The Temple Mound was built by Native Americans known as the Tocobaga. It is the largest remaining mound in the Tampa Bay region. The mound was made of alternating layers of shell and sand. Remains of posts indicate there was at least one structure on top, possibly used for ceremonial purposes or the chief’s dwelling. Archeologists believe the ramp led to a “town plaza” at the base of the mound.

The village extended to the south, as well as the west, in an L-shaped pattern. Remains of this village were discovered in the early 20th century. The trash mound, known as a kitchen midden, also left many clues about their culture and social structure.

When the Spanish arrived, they described the Tocobaga people as tall, well muscled, strong and agile. They were armed with powerful bows, stone-tipped arrows and spears thrown with atlatls. The Tocobaga wore little clothing, but had many tattoos signifying their rank or status within the tribe. This village was a center of political and cultural influence and was home to between 400 and 2500 people.

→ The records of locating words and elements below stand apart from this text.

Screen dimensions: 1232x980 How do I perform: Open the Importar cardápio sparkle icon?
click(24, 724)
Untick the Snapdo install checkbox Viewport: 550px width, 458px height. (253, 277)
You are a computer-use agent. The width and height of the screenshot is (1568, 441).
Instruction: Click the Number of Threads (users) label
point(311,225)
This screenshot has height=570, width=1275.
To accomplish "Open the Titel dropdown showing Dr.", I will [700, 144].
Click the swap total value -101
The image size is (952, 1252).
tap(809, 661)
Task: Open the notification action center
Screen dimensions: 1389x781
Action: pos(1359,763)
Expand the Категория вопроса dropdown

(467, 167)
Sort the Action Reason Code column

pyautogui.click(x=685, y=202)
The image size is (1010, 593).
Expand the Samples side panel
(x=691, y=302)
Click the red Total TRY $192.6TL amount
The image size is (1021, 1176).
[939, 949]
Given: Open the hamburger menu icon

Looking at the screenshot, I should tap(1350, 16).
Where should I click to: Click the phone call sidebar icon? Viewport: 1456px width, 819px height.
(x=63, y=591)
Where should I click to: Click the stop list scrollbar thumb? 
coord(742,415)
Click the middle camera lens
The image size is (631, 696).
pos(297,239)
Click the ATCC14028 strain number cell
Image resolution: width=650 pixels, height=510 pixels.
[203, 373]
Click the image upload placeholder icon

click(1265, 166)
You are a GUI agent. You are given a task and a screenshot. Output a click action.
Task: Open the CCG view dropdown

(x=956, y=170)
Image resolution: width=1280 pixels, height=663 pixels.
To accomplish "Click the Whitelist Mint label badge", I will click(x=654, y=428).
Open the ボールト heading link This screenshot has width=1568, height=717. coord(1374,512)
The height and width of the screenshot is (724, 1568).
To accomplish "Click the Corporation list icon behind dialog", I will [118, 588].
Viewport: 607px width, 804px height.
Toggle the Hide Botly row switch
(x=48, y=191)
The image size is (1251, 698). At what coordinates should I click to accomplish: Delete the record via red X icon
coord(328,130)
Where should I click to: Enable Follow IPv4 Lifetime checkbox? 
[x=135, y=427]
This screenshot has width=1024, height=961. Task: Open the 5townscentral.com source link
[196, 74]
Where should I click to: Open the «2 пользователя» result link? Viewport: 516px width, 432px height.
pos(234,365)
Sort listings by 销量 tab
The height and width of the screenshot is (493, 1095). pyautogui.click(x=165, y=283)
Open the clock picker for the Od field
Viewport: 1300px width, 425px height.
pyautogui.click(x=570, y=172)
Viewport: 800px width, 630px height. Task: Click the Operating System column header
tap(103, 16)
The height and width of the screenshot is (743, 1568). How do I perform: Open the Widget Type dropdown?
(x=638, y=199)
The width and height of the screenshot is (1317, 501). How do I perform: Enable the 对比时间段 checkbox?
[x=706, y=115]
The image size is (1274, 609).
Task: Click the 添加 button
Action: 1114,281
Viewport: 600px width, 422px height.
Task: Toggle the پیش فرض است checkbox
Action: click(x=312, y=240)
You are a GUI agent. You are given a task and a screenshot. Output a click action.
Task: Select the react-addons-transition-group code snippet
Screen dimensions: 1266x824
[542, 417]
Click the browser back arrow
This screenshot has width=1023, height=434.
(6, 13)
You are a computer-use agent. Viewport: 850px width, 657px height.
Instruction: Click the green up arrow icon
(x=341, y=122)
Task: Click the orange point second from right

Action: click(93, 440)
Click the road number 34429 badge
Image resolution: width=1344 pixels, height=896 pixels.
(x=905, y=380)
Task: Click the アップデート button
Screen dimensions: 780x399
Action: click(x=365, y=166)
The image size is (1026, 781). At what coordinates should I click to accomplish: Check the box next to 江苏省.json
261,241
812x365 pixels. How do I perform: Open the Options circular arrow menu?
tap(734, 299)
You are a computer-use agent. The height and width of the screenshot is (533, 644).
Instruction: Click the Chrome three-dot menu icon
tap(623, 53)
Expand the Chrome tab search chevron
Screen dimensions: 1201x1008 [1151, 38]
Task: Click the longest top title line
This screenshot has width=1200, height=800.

Pan lo de Narvaez came here in 1528 with 400 men in a quest for gold and silver. Many conquistadors, such as Narvaez, had little concern for native peoples’ welfare and treated them cruelly. Cabeza de Vaca was one of only four men that survived this ill-fated expedition. This information comes directly from his journal and is confirmed by the archaeological record. His descriptions of their journey and interactions with the native peoples offer in sights in to both the native and Spanish cultures.

Historians agree that Pedro Menendez de Aviles, who founded St. Augustine, came here in 1567. He was seeking a direct waterway between Tampa Bay and St. Augustine, which we now know does not exist. Menendez left 30 men to establish a mission and spread Christianity. A Jesuit priest returned in January 1568 to find all 30 men killed and the Tocobaga village abandoned.

The demise of the Tocobaga was likely caused by European diseases for which the Native Americans had no immunities. It is believed that any remnant of the Tocobaga probably merged with the Creek peoples moving into peninsular Florida during the 1700’s.

The National Register of Historic Places recognized the significance of this site for several reasons.

  • This village was likely the Tocobaga capitol.
  • It was occupied solely by the Tocobaga.
  • There was no earlier occupation of the site.
  • It is the “type site” for the Safety Harbor Culture.
  • It represents the Safety Harbor Period.
  • It was the site of early Spanish contacts and the mission founded by Menendez.

The pottery and artifacts found at this site defined the Safety Harbor Culture. The artifacts shown above can be viewed at the Safety Harbor Museum. The pottery was the first of its type to be found and revealed a culture not previously known. The enormous quantity of shells found in the kitchen midden, indicates their reliance on the coastal bays for food. Safety Harbor people made many of their tools and utensils from bone and shell. Archaeologists believe that the Tocobaga people occupied the site as early as 900 AD until the late 1600’s. Spanish written records indicate it was likely the capitol of the Tocobaga culture. Artifacts found on the site confirm it was occupied by Spaniards in the 1500’s.

You can help by not removing artifacts. If you find arrowheads, ceramic pottery fragments or human bones, please notify park staff. Federal, state and county laws prohibit digging, using metal detectors and removing artifacts. If you see anyone engaged in these activities, please report it to park officials. By helping to preserve this site, you could be contributing to future knowledge of Florida’s past.